#### [Provided data]
++++++

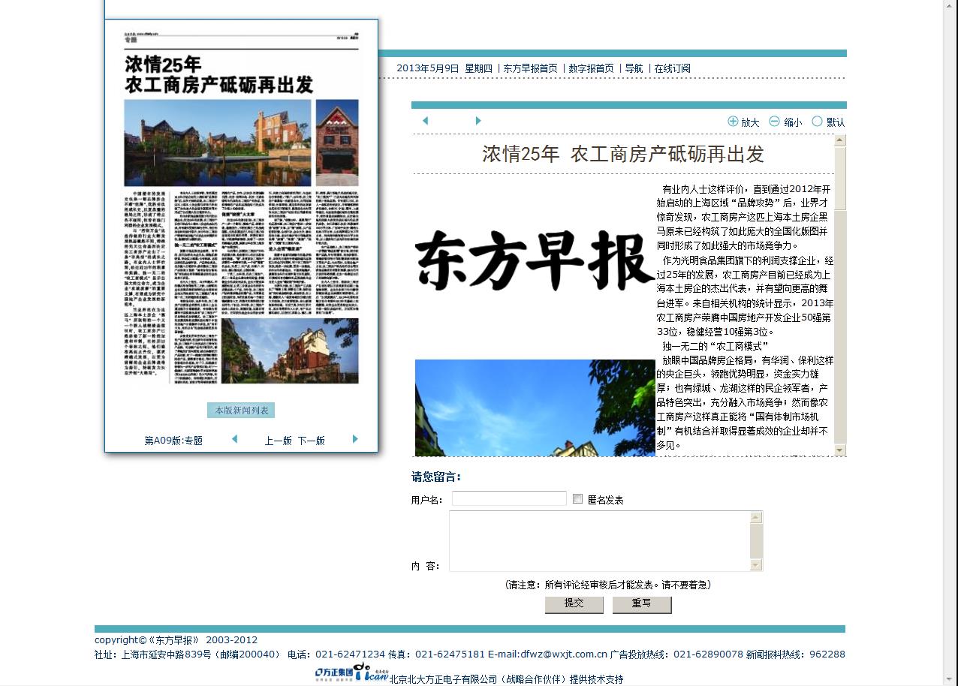This screenshot has width=958, height=686.
Task: Open 数字报首页 in the navigation bar
Action: (x=591, y=68)
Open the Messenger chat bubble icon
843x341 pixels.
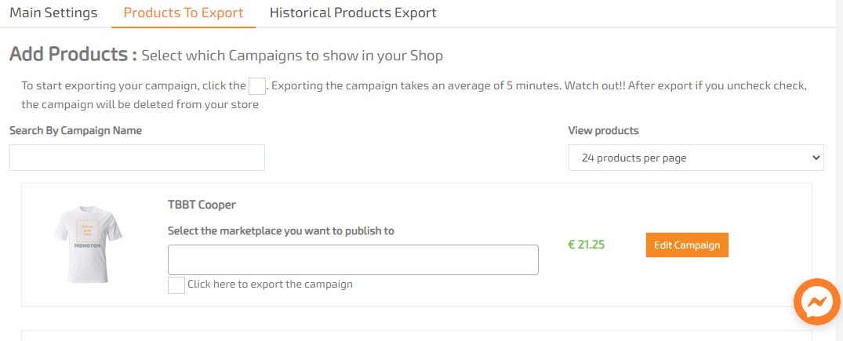click(x=816, y=302)

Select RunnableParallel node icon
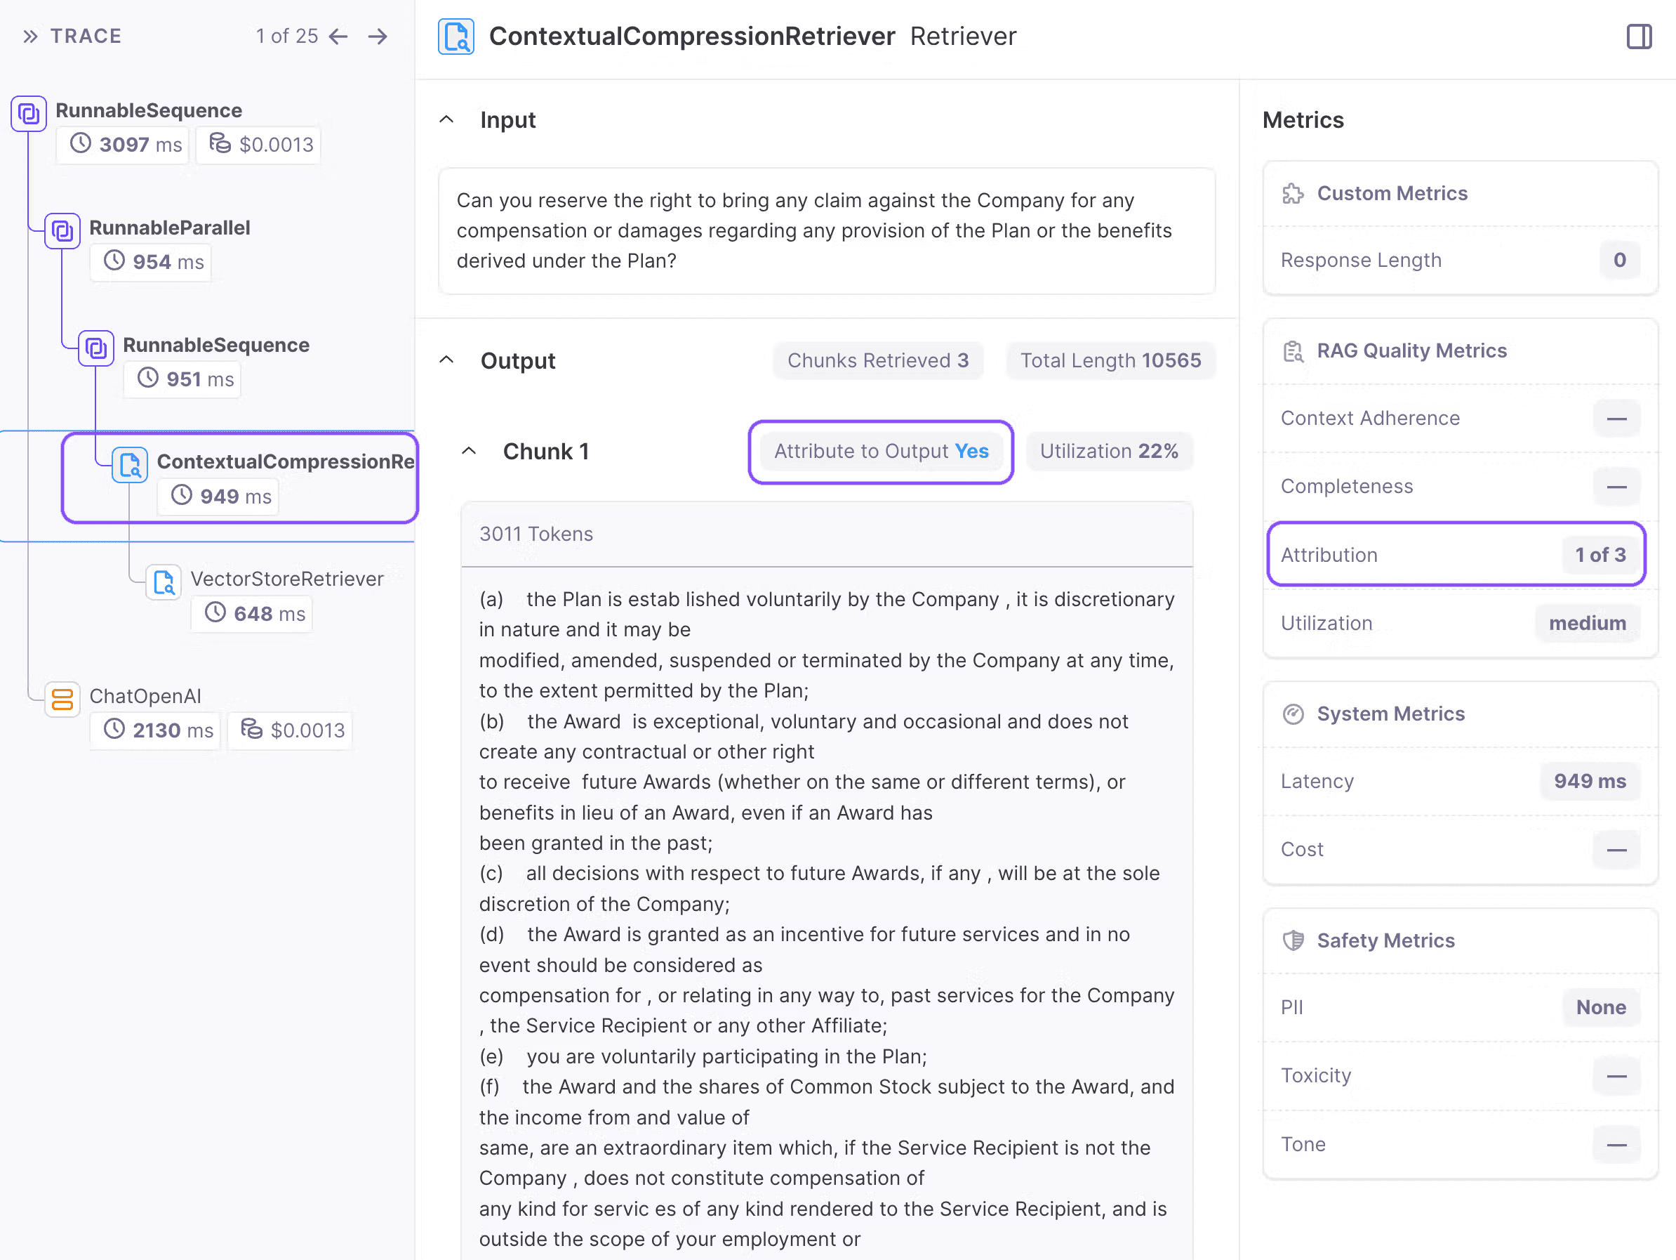62,230
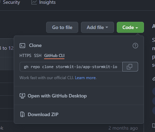Open the Add file dropdown
The image size is (155, 132).
tap(97, 27)
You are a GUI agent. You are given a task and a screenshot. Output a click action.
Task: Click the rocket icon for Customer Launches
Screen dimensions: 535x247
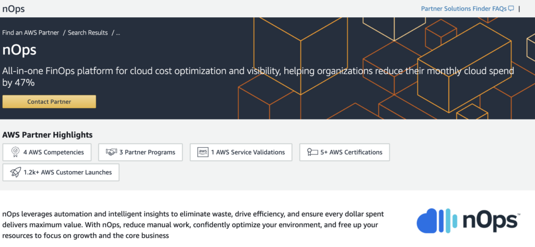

++++++

Write out all of these rows again with every "icon" changed to "symbol" and nothing else altered. Leave out the pictures.

#### [Full answer]
This screenshot has width=958, height=686.
Task: Open 数字报首页 in the navigation bar
Action: (x=591, y=68)
Open the Messenger chat bubble symbol
843x341 pixels.
click(x=816, y=302)

Select RunnableParallel node symbol
62,230
Open the Add file dropdown
The image size is (155, 132).
tap(97, 27)
You are a GUI agent. You are given a task and a screenshot. Output a click action.
Task: Click the rocket symbol for Customer Launches
Screen dimensions: 535x247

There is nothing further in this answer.